I think it's getting possible that I hate blogger. I'm debating wordpress for two reasons: one it looks easier to manage with a functionality that will allow for creativity and two: most of my favorite writers have one if I want to steal a page from their book regarding success, it seems like a good idea.
Of course, how many would follow me that long trek into the good night - of the internet.
Arctic Monkeys' first album is playing, my husband is showering (and the awesome scent of his body wash is wafting out into the living room making him quite edible), I'm more than a little upset about my life choices, I'm trying to make headway into Chapter 7 (i know where I'm going but just not how to get there) and I have to worry about the 4th annual holiday party at my place on saturday. That is the painted picture of my environment/mood.
So, today sort of sucked. It did, it really did. Blatant whispers in my ear about how I should be better than I am, does not make CJ a happy person. In fact I have this latent sense of apathy that comes out every now and again it becomes a sort of spiteful outlet. It doesn't do anyone good but it feels good for about ten minutes.
And then I wake up.
Speaking of, my dreams have been pretty awesome lately.

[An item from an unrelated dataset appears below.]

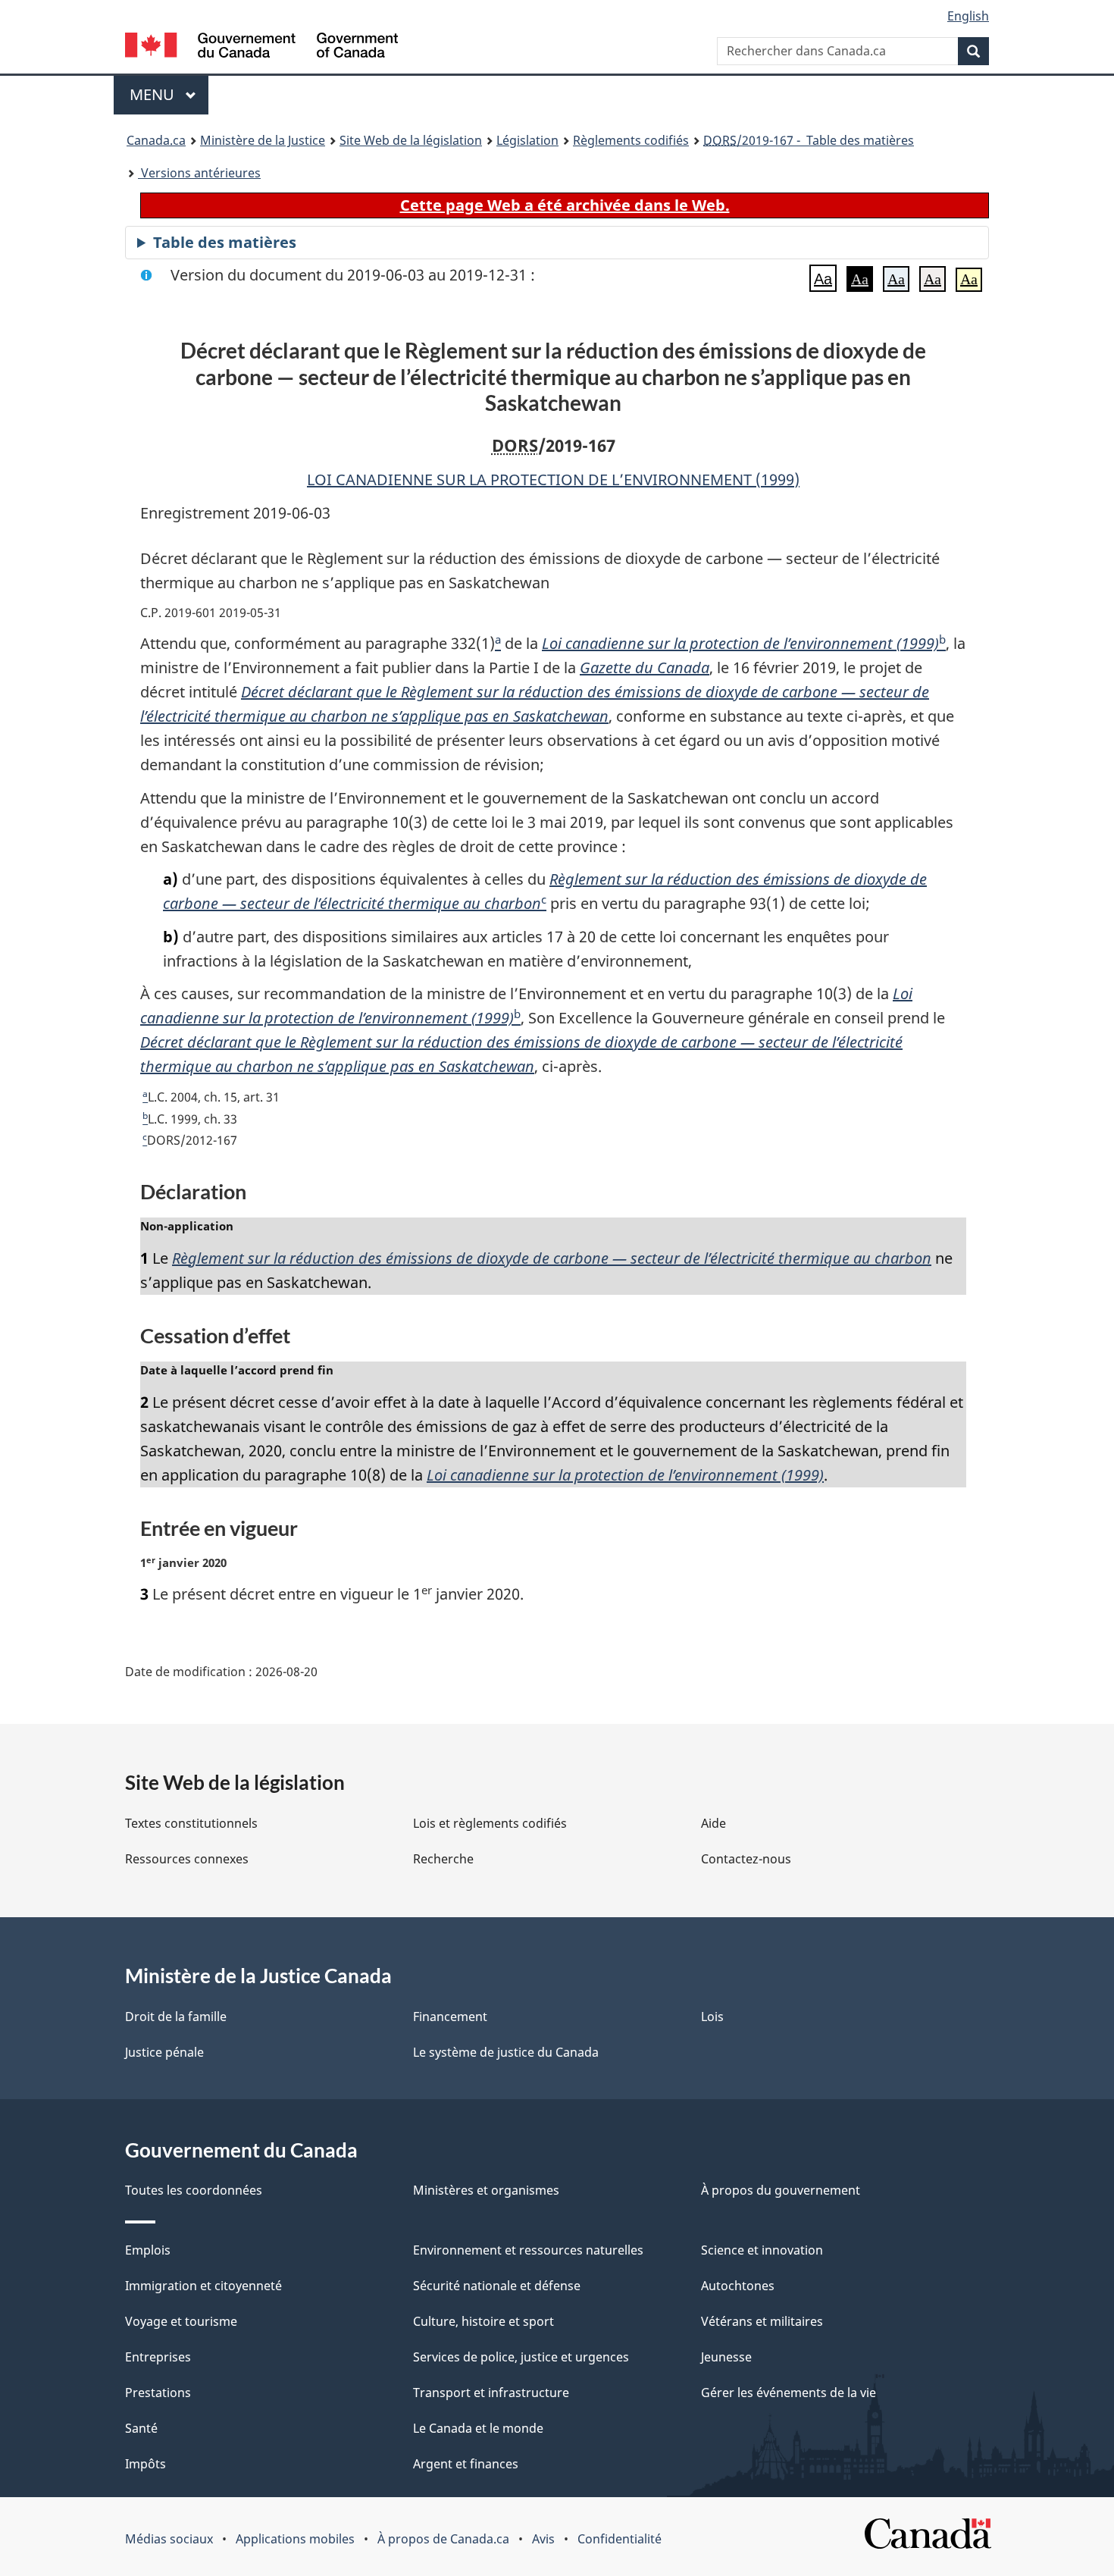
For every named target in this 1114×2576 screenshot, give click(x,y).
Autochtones (737, 2285)
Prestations (158, 2392)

The rest of this week workwise will suck and no, I really don't give a shit about how or if this information is disseminated. I'm tired of most of the shit that occurs around me.
On another note, I'm reading "Three Days to Dead" by Kelly Meding and very much liking it. I'm almost done and her writing reminds me of me - just not quite.
NCIS was on tonight and I'm pissed about the spoilers I've read about how there will be no Ziva/Tony action. It goes to show that Hollywood writers/creators are scared little shits when it comes to their audience. Reminds me of some people that I work with.
AND on that note. I will leave you with something a little less bitter; a little less mouth swellingly tart - there is about two more weeks of 2009 left. Enjoy it.